**Problem to work on**
Check the entries below and say how many lines include the word "will". No other text is wanted.

>>

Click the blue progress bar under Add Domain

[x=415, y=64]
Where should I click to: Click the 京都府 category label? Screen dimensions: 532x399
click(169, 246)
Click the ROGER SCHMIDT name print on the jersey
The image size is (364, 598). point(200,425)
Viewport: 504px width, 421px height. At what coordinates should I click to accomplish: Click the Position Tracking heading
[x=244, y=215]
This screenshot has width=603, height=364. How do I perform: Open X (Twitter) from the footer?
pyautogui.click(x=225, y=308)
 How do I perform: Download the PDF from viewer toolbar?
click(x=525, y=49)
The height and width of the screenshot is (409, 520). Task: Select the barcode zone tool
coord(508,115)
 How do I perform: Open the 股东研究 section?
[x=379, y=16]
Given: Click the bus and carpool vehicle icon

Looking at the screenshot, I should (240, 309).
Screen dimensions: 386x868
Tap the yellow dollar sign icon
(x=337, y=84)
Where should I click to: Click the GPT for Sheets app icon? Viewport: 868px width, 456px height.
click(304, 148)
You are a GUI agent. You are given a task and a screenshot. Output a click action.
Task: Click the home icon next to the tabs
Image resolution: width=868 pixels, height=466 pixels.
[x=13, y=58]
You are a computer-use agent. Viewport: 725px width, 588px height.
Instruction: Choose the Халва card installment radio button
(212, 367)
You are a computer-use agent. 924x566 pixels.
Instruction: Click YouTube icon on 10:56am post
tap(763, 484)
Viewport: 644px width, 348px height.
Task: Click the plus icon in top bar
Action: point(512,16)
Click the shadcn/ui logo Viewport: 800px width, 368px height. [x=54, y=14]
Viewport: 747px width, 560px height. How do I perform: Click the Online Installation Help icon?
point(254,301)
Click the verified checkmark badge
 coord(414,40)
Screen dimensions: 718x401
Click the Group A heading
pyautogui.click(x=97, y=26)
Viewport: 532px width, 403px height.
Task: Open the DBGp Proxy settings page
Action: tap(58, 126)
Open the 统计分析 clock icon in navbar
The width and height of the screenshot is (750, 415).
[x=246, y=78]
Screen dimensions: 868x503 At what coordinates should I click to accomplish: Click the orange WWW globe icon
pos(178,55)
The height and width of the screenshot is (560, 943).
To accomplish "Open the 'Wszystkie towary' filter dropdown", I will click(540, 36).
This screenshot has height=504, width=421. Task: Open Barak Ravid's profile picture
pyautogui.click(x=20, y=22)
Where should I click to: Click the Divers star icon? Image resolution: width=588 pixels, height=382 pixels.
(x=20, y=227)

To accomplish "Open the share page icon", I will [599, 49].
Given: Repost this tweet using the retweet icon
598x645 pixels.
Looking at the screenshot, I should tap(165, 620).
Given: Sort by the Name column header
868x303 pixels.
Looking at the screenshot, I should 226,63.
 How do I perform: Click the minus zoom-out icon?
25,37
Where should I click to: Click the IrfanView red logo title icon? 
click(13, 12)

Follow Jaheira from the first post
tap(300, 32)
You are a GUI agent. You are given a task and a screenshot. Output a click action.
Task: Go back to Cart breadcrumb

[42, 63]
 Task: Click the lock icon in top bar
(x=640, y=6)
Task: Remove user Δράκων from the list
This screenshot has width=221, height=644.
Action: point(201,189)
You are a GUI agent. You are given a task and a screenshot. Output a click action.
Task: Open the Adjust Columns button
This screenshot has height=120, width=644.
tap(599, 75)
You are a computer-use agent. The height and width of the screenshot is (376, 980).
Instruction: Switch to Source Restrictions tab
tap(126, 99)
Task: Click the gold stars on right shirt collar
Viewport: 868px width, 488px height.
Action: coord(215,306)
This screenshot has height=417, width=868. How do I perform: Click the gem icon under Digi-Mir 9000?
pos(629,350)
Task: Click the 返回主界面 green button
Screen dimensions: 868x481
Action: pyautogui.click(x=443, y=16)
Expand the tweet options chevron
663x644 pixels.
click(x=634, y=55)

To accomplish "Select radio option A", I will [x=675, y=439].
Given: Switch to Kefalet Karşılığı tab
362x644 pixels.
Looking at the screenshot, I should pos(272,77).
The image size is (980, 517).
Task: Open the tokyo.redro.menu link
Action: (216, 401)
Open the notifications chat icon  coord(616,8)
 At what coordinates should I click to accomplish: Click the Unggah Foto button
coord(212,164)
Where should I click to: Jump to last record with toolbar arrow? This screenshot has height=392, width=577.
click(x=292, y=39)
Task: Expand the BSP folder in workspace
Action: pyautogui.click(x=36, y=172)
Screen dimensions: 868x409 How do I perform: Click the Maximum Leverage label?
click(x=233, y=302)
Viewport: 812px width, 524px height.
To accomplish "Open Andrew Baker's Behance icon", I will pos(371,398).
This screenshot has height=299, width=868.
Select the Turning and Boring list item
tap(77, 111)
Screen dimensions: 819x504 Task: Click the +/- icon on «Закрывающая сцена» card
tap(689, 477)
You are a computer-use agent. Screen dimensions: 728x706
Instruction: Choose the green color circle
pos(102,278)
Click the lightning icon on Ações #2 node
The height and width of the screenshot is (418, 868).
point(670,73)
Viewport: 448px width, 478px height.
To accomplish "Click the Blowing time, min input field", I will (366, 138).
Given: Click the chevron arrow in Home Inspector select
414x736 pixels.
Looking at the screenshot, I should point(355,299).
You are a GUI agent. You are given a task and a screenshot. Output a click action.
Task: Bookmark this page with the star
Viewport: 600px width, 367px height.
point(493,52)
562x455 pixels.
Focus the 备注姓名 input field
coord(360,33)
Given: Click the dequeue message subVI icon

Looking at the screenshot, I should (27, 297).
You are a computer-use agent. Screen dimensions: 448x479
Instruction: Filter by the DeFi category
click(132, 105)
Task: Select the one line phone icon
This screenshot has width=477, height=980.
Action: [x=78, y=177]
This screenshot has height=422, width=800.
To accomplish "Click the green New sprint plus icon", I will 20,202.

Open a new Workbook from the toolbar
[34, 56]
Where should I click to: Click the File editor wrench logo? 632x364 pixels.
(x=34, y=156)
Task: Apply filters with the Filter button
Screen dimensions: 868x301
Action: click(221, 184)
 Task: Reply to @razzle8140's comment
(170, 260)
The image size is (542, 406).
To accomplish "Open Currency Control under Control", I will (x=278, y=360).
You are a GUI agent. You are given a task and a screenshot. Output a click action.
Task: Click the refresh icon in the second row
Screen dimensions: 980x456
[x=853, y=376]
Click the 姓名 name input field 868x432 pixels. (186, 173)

<<

**Answer to this task**
7